* start Record excerpts *

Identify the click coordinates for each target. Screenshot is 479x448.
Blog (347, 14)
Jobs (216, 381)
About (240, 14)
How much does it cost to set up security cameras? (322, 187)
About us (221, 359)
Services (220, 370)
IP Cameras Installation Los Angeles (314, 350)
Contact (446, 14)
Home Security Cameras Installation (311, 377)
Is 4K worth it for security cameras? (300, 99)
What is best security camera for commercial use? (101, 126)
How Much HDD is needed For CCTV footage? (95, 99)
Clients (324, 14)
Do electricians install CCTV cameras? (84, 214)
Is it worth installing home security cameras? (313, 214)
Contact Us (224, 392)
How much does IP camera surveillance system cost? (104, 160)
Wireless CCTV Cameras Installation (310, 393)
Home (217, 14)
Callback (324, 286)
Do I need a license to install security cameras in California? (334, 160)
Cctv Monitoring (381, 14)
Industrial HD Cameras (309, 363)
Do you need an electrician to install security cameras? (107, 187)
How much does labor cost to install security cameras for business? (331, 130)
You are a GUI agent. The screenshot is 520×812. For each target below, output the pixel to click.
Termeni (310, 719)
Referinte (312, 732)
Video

* end Record excerpts *

• [What is being asked]: Copy all of the rows above character for character, with the same line breaks.

• [Response to the exercise]:
Identify the click coordinates for each target. Screenshot is 479x448.
Blog (347, 14)
Jobs (216, 381)
About (240, 14)
How much does it cost to set up security cameras? (322, 187)
About us (221, 359)
Services (220, 370)
IP Cameras Installation Los Angeles (314, 350)
Contact (446, 14)
Home Security Cameras Installation (311, 377)
Is 4K worth it for security cameras? (300, 99)
What is best security camera for commercial use? (101, 126)
How Much HDD is needed For CCTV footage? (95, 99)
Clients (324, 14)
Do electricians install CCTV cameras? (84, 214)
Is it worth installing home security cameras? (313, 214)
Contact Us (224, 392)
How much does IP camera surveillance system cost? (104, 160)
Wireless CCTV Cameras Installation (310, 393)
Home (217, 14)
Callback (324, 286)
Do I need a license to install security cameras in California? (334, 160)
Cctv Monitoring (381, 14)
Industrial HD Cameras (309, 363)
Do you need an electrician to install security cameras? (107, 187)
How much does labor cost to install security cameras for business? (331, 130)
You are a GUI agent. The screenshot is 520×812. For each target below, output the pixel to click.
Termeni (310, 719)
Referinte (312, 732)
Video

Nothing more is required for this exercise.